Ever since my undergraduate days, I’ve had a deep appreciation for Henry David Thoreau. Of all the great thinkers, the works of Thoreau, one of the main intellectual architects of America’s Transcendental Movement of the 1800s, rang most true. He was a man who strove with vigor to live each day in wonder. He was willing to test his ideals in the flesh and blood of life, and to fight for his beliefs.

Thoreau’s philosophy offers an unequivocal appreciation that our physical reality has infinite depth and meaning, and that much of our life’s task is to engage and experience the physical as a gateway toward a more transcendental connection to reality.

Unlike Hedonism, it does not take physical pleasure as an end in itself, but limits the value of physical pleasure to being within the terms of a transcendent and infinite Truth. And unlike Asceticism, Transcendentalism does not reject all worldly enjoyment as a distraction from Truth, but rather understands that the physical is a necessary part of human experience that serves as the means through which we connect to a higher reality.

_Listed entries_:
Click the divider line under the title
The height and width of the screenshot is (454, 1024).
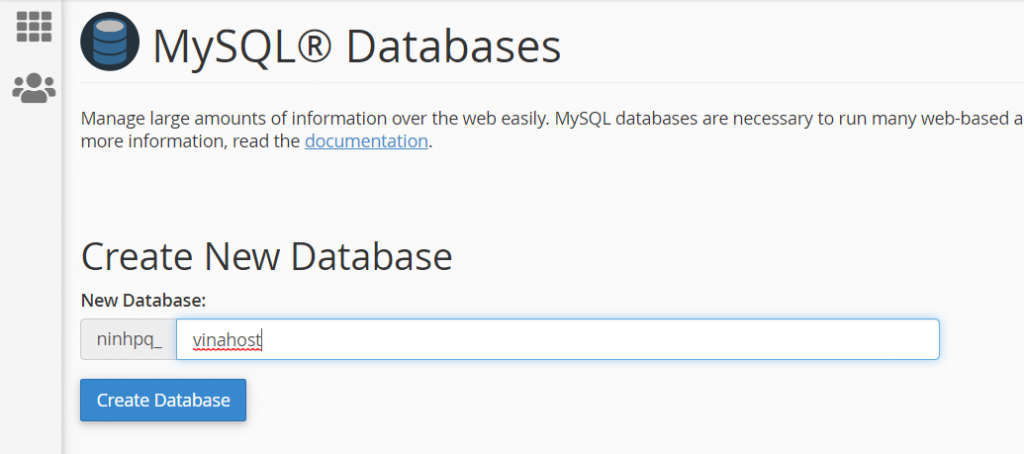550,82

...

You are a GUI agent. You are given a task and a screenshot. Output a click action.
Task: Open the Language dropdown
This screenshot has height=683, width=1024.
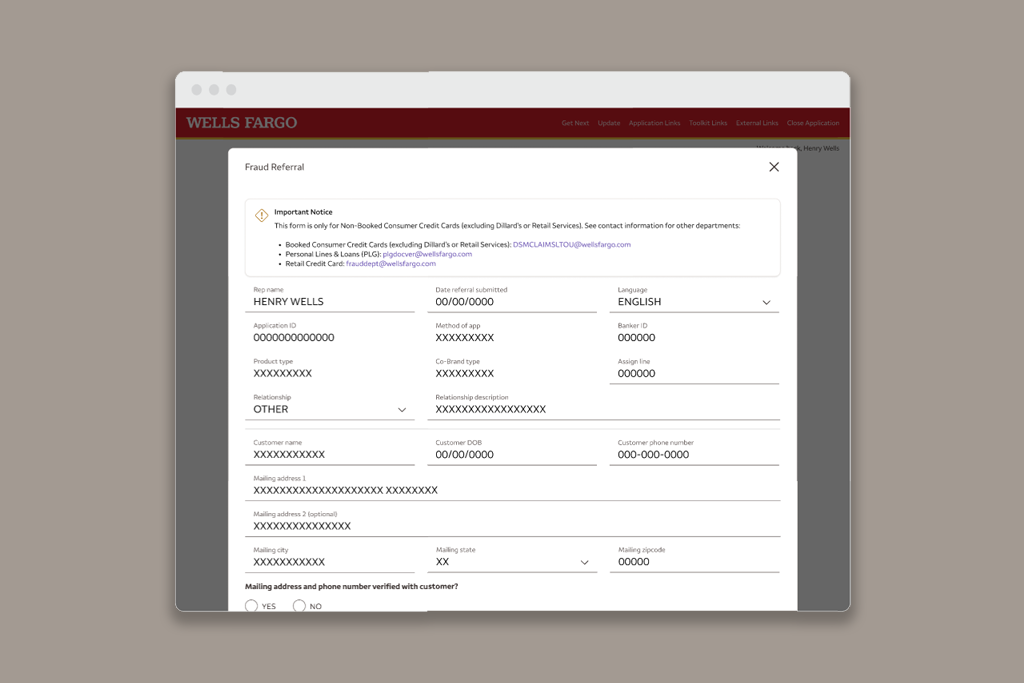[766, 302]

_Directions for this task_: From the passage on Thoreau, list every school of thought it names with a word ending in "-ism."

_Solution for this task_: Hedonism, Asceticism, Transcendentalism